Hij maakte niet zo vaak meer lukrake ritjes over het eiland. De vraag was of het tochtje dat hij naar Hick’s Village maakte, twee weken nadat hij de verkrachter van Tracey had gezien, wel zo willekeurig was. Misschien had hij domweg behoefte aan verificatie, misschien hoopte hij dat hij zich in het kwaad, zulk kwaad op zijn eiland, vergist had.
Hij passeerde opnieuw het vakantiehuisje waar hij met Alice en Tracey was geweest. Hij trapte op de rem. Wat dreef hem toch naar deze plek? Hij stapte uit. Het terrein lag er verwaarloosd bij. Meneer Braun keek naar de boom. Hij voelde een pijn die zo sterk was dat hij wankelde. Niet deze meisjes, dacht hij, niet deze meisjes.
‘Is er iets gebeurd, Alice?’ vroeg hij. ‘Wat hebben Tracey en jij gedaan?’
En ze vertelde het hem.
Alice had, nadat ze zekerheid had gekregen over de dader, de jongen versierd tijdens Engelse les. Een briefje was genoeg geweest. Ze wilde een lift.
‘Weet je niet een leuk plekje?’ had Alice gevraagd.
Hij was naar Hick’s Village gereden. Natuurlijk. Daar wachtte Tracey. Ze had haar scooter achter het huisje gestald. Alice had zich laten zoenen. Om elkaar heen draaiend waren ze in de buurt van de boom terechtgekomen. Alice had hem met de rug naar de stam weten te manoeuvreren. Tracey wierp een touw om zijn nek.
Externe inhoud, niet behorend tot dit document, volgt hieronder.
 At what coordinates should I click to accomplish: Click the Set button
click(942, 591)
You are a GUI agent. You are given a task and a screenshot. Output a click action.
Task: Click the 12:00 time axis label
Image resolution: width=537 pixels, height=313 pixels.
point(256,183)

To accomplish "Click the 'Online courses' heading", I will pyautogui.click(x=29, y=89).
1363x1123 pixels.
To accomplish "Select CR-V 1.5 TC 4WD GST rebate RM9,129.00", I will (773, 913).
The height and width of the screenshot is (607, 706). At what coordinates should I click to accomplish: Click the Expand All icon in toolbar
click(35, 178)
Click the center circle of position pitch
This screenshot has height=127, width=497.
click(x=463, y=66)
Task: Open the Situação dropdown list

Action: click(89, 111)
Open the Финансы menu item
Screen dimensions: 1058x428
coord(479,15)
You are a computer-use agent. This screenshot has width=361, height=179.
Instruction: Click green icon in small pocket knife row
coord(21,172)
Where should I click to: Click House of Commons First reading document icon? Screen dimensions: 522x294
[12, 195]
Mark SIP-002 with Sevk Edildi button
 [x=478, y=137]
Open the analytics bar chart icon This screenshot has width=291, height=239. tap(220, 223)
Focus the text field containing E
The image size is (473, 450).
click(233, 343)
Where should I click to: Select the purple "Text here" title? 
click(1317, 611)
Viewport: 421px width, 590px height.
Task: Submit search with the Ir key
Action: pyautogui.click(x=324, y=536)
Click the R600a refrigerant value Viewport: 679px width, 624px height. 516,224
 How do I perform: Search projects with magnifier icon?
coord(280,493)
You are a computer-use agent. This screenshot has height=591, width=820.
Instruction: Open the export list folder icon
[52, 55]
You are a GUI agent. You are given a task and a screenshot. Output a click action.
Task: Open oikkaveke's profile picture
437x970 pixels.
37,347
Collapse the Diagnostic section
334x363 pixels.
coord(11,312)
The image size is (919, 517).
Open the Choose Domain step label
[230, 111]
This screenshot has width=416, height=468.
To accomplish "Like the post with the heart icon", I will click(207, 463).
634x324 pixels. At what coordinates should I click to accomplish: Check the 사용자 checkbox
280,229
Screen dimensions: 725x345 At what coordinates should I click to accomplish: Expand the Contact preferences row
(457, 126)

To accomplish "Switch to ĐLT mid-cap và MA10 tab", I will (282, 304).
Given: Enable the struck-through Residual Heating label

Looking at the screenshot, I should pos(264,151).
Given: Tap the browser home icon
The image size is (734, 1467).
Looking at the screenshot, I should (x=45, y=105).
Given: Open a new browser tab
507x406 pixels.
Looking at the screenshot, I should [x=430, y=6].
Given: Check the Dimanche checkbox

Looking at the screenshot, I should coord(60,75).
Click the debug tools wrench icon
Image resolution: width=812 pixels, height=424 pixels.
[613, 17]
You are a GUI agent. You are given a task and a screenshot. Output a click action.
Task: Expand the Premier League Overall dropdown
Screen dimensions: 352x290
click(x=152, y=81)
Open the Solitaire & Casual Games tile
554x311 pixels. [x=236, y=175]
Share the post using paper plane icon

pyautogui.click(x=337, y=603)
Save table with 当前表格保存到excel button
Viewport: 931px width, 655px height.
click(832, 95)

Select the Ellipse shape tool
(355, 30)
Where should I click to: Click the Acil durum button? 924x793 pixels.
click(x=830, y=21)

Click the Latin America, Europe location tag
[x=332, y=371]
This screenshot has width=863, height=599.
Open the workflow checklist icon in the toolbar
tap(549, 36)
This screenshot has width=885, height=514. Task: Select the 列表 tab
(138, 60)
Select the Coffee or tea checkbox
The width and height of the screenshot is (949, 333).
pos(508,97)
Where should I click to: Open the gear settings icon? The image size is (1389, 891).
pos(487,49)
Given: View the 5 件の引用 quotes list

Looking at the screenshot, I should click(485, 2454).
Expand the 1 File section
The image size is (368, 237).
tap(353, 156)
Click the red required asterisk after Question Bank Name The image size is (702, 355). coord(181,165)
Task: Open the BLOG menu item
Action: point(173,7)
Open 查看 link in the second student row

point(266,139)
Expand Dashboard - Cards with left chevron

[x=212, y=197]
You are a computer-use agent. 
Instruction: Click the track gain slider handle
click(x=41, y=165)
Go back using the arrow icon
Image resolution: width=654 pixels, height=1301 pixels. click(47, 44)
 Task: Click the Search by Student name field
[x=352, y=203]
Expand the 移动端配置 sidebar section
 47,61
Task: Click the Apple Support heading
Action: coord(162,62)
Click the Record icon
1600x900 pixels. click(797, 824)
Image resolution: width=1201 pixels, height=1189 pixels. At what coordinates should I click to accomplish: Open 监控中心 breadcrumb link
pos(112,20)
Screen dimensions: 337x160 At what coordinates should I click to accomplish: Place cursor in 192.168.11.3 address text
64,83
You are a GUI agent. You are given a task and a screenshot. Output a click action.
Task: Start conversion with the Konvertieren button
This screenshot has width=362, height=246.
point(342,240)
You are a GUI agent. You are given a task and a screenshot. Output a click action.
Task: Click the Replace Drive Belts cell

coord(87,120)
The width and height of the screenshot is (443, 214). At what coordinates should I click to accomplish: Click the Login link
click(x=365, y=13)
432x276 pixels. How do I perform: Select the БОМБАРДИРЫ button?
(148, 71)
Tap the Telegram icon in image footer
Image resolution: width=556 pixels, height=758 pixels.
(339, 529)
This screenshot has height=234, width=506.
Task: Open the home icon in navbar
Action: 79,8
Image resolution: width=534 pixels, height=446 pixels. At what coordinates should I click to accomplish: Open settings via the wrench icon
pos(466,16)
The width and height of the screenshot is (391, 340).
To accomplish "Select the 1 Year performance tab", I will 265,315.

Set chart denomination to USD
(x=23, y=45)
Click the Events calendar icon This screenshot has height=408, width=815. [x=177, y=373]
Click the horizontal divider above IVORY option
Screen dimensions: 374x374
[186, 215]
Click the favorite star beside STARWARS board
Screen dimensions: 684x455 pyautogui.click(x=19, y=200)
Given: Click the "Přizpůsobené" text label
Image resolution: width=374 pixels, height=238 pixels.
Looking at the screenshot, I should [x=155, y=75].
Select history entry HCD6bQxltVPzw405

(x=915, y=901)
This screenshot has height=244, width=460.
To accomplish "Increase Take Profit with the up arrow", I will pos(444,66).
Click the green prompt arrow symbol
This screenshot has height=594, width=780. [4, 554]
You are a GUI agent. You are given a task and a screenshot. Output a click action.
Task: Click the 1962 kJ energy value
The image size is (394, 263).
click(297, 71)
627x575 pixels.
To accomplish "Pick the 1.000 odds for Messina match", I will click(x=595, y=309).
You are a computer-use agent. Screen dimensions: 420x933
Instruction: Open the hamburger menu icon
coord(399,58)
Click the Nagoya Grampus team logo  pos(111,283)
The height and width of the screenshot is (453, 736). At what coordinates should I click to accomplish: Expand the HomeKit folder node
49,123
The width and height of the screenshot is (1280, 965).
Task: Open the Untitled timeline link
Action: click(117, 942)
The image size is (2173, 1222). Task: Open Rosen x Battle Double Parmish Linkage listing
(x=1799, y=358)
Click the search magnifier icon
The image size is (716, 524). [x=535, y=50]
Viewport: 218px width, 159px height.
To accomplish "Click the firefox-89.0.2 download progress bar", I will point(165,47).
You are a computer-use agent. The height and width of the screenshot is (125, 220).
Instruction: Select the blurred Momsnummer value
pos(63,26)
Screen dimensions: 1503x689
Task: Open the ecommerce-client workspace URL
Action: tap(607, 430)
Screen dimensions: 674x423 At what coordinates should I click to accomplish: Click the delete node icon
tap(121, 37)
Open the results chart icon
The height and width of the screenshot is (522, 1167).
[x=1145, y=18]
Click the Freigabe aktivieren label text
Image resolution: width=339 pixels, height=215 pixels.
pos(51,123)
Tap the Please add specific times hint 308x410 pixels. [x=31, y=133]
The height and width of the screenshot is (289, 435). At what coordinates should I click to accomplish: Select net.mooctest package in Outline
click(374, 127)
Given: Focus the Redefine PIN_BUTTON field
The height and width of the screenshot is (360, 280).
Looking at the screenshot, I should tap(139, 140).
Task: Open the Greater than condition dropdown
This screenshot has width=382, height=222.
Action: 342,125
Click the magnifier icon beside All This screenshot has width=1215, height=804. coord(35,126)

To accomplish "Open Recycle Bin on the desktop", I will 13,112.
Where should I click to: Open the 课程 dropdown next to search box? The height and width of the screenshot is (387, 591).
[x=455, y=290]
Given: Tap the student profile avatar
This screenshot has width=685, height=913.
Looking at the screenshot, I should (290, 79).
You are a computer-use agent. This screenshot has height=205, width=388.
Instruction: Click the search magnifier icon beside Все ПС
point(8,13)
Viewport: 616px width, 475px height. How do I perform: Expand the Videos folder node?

Ze hadden hem overmeesterd, maar niet geblinddoekt. Ze hadden met een grote schaar de kleren van zijn lijf geknipt. Ze hadden gelachen om zijn naakte lichaam. Met een stokje tilde Tracey zijn verschrompelde penis op. Hij had zijn plas laten lopen, daarna was zijn ontlasting langs zijn benen gegleden. Ze hadden de touwen losgemaakt en waren op de scooter weggereden. Op de terugweg hadden ze gezwegen.
‘En hoe voelde dat, Alice?’
‘Goed. Hij had het verdiend, toch?’
‘The ceremony of innocence is drowned,’ sprak meneer Braun en hij vermoedde dat hij een dichter citeerde, waarschijnlijk Yeats.